We recognise the importance of nutrition and exercise to well-being, but how does art affect health? This is exactly the question PhD candidate Christina Davies at The University of Western Australia is asking.
"People may think it's a bit self-indulgent to do something creative but what if art was good for you?" Ms Davies said. "Given the significant pressure on our health system, what if involvement in the arts holds the key to a new type of health promotion?"
The Healthway-funded study is the first internationally to assess the link between self-directed arts engagement (for enjoyment, entertainment or as a hobby) and general population health, including mental, social and physical health. The three-year study involves both international experts and members of the community and seeks to gain a holistic perspective of outcomes.

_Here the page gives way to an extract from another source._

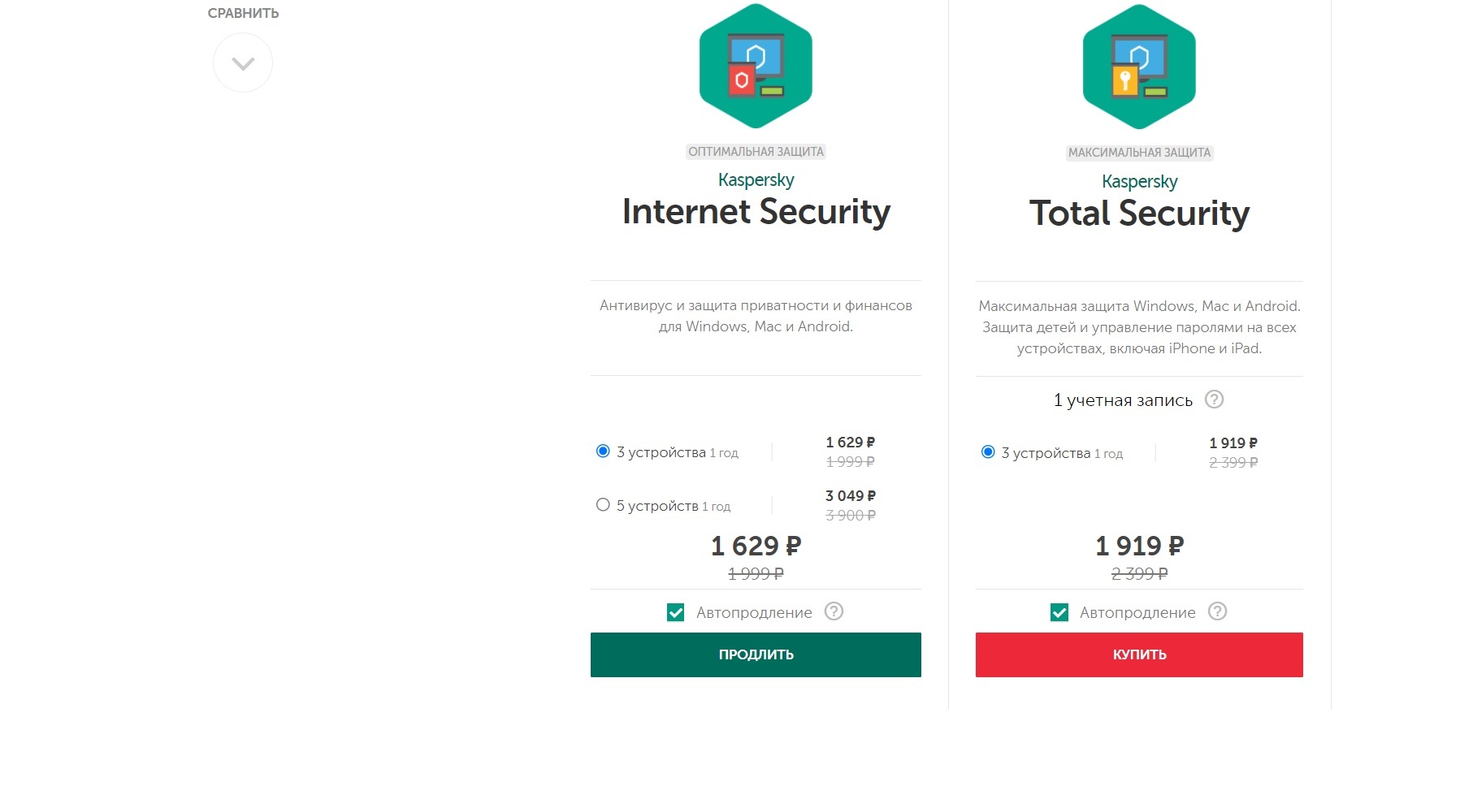Click the 'Total Security' product title
Viewport: 1460px width, 812px height.
click(1139, 214)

"Often when people come home from work they'll listen to music or read a book," Ms Davies said. "In their free time they might go to a festival, movie or concert and may enjoy photography or dancing. They may not realise it, but they are engaging with the arts when they do this."

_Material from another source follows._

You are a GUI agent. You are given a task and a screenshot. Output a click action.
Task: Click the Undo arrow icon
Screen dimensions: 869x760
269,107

Ms Davies said there was a growing body of evidence that the arts can be used as a therapy but few studies have looked scientifically at how making or experiencing art affects the health of the general community.
"We have had a fantastic community response to our interviews and surveys, and we look forward in the not-too-distant future to sharing our findings," she said.
Ms Davies, who has a Healthway scholarship and a background in psychology, evaluation and health promotion, is also a passionate artist, with interests in painting and photography.
Her supervisors are Associate Professor Michael Rosenberg and Winthrop Professor Matthew Knuiman, senior academics in health promotion and public health.